By now, everyone knows the story of the Titanic. It has been the subject of countless novels, films, documentaries and books, and has captured the public imagination ever since it sank on April 15, 1912, claiming more than 1,500 lives.
It’s no surprise that a new exhibition would be staged at The O2 in London, but Titanic: The Artefact Exhibition, is a little different. Running from November 5 2010 until May 1 2011, it features over 300 items from the ship on display, including china dinner services, the ship’s wheel, porthole frames, and objects belonging to the passengers themselves. The exhibition also features recreations of parts of the ship, including first class cabins, the boiler room and the hold. I went along on Friday 12 November 2010 to try to better understand one of the most famous maritime disasters.
Upon entry, you’re handed a boarding pass giving details of a passenger, including their age, the reason for their trip, and which class they were in. At the end of the exhibition, a “memorial wall” allows you to discover if ‘your’ passenger survived, or was lost. Naturally the survivors’ list is somewhat shorter, and the plethora of names of lost souls hammers home the scale of the tragedy.
My own passenger, Annie Clemmer Funk, was a 38-year-old from Bally, Pennsylvania. She was travelling in second class to be at the bedside of her sick mother, after working in India as a missionary. Sadly, Annie didn’t survive. She gave up her seat in the lifeboat to a mother whose children had already been seated. When faced with such tales of selflessness, you do wonder how you would behave in the same situation. Could you give up your seat to allow a mother to stay with her children, knowing that doing so would seal your fate?
The exhibition is staged chronologically, and begins with the initial design of Titanic in 1907. Visitors move through the exhibition to see recreations of the ship’s interior, and display cases of artefacts retrieved from the ocean floor. It’s rather poignant, as well as a little eerie, to look at these handkerchiefs, stockings and notebooks, knowing their owners are never going to use them again. One passenger was a perfumier and some of his perfume samples survived – you can even smell the potent aromas. The galleries grow colder and darker until you reach the iceberg wall, which gives you some idea of how cold the sea was on the night of the disaster. Most casualties died of hypothermia, as opposed to drowning.

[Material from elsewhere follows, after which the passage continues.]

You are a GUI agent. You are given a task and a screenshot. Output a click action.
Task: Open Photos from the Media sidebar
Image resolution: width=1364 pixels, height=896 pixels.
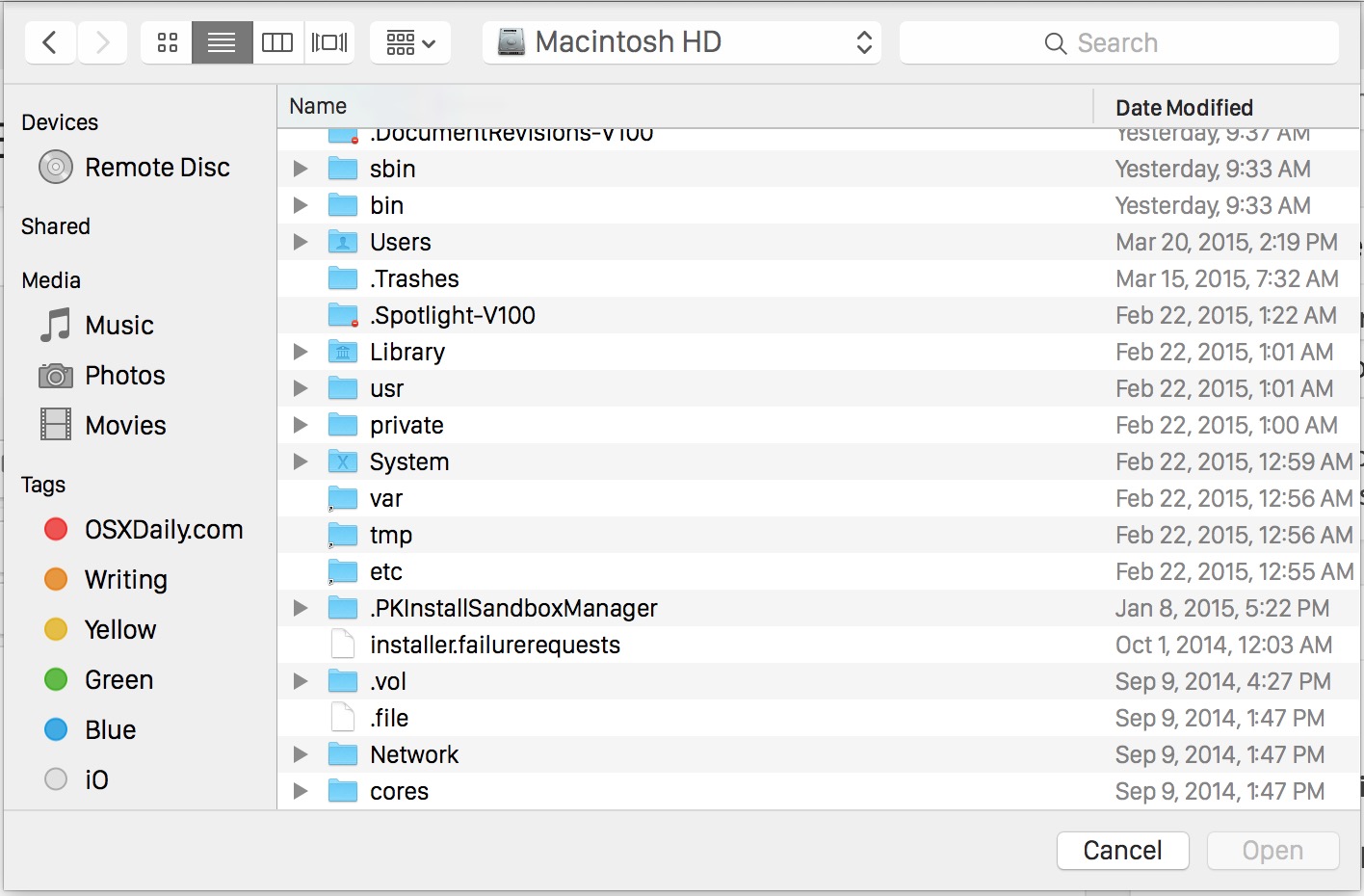point(124,376)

Naturally, the exhibition tells the story of the people on board as well as the facts regarding its doomed voyage. You hear about pursers who hurriedly tried to save the contents of the ship’s safety deposit boxes, with the intention of returning the valuables to their owners. There are the five mail clerks who desperately tried to save the hundreds of bags of mail on board. It’s genuinely humbling to hear about the lengths these people went to, continuing to do their jobs in the middle of a disaster. I doubt workers today would display such dogged devotion, though all stories pale into insignificance alongside the band who continued to play as the ship went down.
The exhibition also tells the stories of those passengers who weren’t even supposed to be on board. Some passengers booked tickets at the last moment when their plans changed, while others were transferred to the Titanic when the coal strike of 1912 prevented the departure of their own steamers. Few of these survived. Is this just simply bad luck, or does it raise more metaphysical considerations of fate?
Essentially the exhibition is a story of a great tragedy caused by human folly, but one coloured with great courage and sacrifice. As tragedies such as this, or the Great War, disappear into the mists of time it is easy to forget the people who suffered, or were lost. However I think it is important for us to remember, both to keep us in touch with humanity and those who have gone before us, but also so that we do not make the same mistakes again. Sadly history has shown that mankind and his warfare are not to be easily parted, but in the case of the Titanic, at least important lessons were learned. For that, at least, we can be grateful.